--- start Given passage ---

In the geopolitical sense, China has historically operated under three main premises. The first premise is that China must secure a buffer zone in the periphery, which includes the regions along China’s borders. Second, the country needs to continue to maintain unity within the Han Chinese majority that anchors the core region of China Proper. The third component of China’s geopolitical strategy is to protect and secure its vulnerable coastal region. The country needs to find a way to marginalize outside influence and keep the heartland protected from invaders. These three geopolitical directives were designed before the postindustrial economy emerged with the information age, but the main themes of securing and protecting China remain.
China has additional political issues within the core region of China Proper. To maintain a unified Han Chinese powerbase, there should not be uneven levels of equity in the standards of living within the core region. Manufacturing has rapidly increased in the coastal cities of the SEZs and other development areas. The standard of living in the coastal cities has improved, which has created a disparity between the coastal cities and the rural regions of the interior. Factory workers can earn the equivalent of fifty cents an hour, while their counterparts working in the fields in agriculture are only making the equivalent of a few dollars per day. As a Communist country, this was one of the basic foundational principles within a socialist society—the even distribution of wealth. It kept everyone on the same playing field, at least in theory. The more open capitalist economy is changing this and challenging the equality issue.
China is also economically disproportionately reliant on its ability to maintain a high level of export manufacturing as its method of gaining wealth. The country does not have a type of geography that holds adequate agricultural resources to provide for its vast population. Manufacturing requires good political and economic relationships with the international community. In summary, China’s eastern coast development is a risk that China is forced to take. The risk is a trade-off. On one hand, the eastern coast is the most geopolitically vulnerable side of China, but on the other hand, it is where the most extensive economic gains have been made in recent years. China’s Bamboo Curtain has disappeared; the country is no longer isolated from the rest of the world. Economic development has created a strong degree of dependency on other countries through the doorways of China’s coastal cities. China is becoming dependent on the outside world for oil, raw materials, and technology. Multinational corporations are dependent on China for low-cost manufactured goods. China is becoming more integrated within the network of the global economy.

--- end Given passage ---

### What is expected
In the passage on China's geopolitics, what three things is China described as becoming dependent on the outside world for?

--- start Dataset content ---

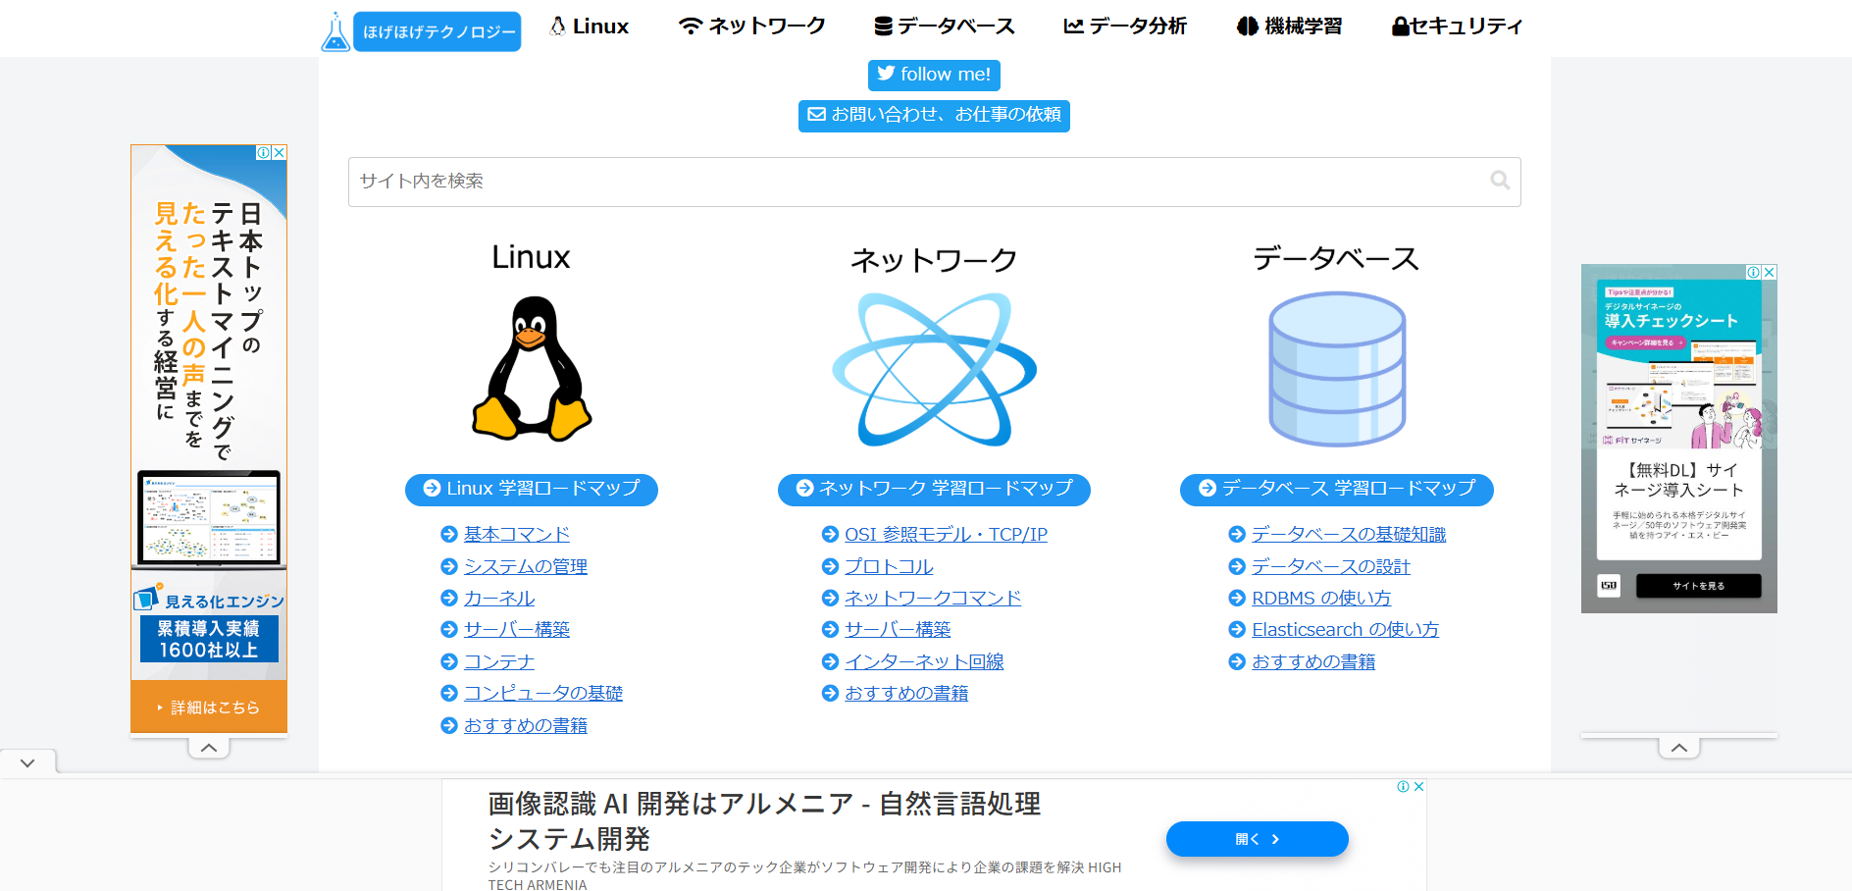Click the database cylinder icon
This screenshot has width=1852, height=891.
click(x=1336, y=369)
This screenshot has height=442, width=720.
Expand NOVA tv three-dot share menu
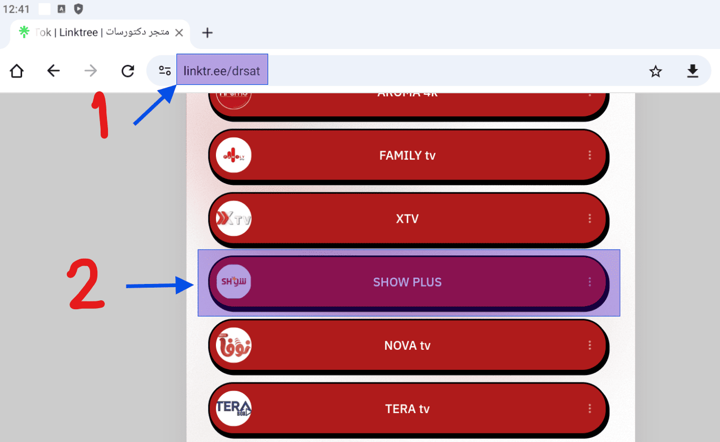(x=589, y=346)
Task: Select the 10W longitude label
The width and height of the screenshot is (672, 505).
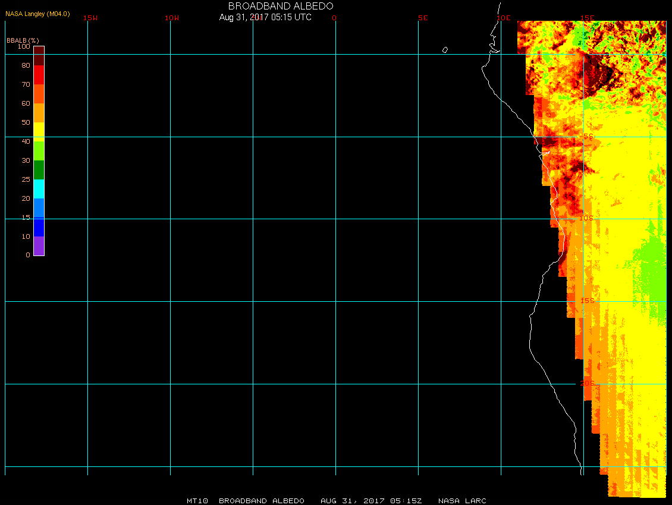Action: point(172,18)
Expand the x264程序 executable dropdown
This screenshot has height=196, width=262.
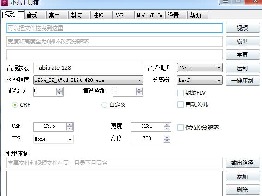coord(88,80)
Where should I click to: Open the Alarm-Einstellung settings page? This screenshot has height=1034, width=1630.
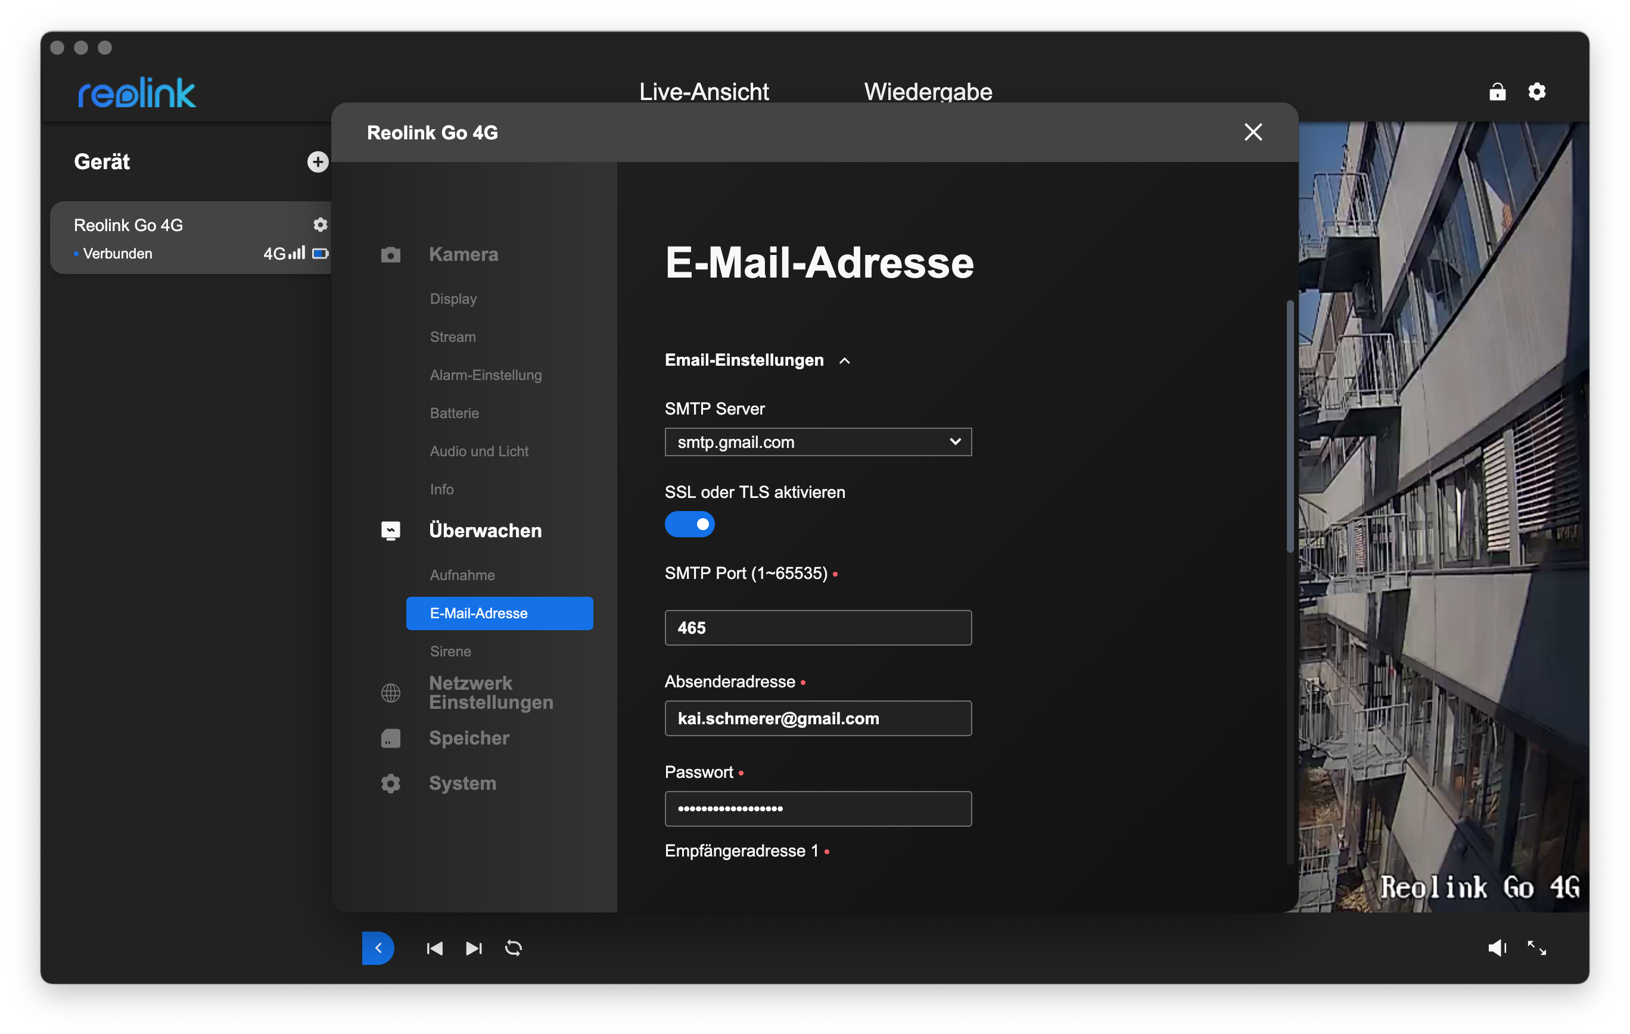[485, 375]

--- end Dataset content ---

### Solution to the exercise
Oil, raw materials, and technology.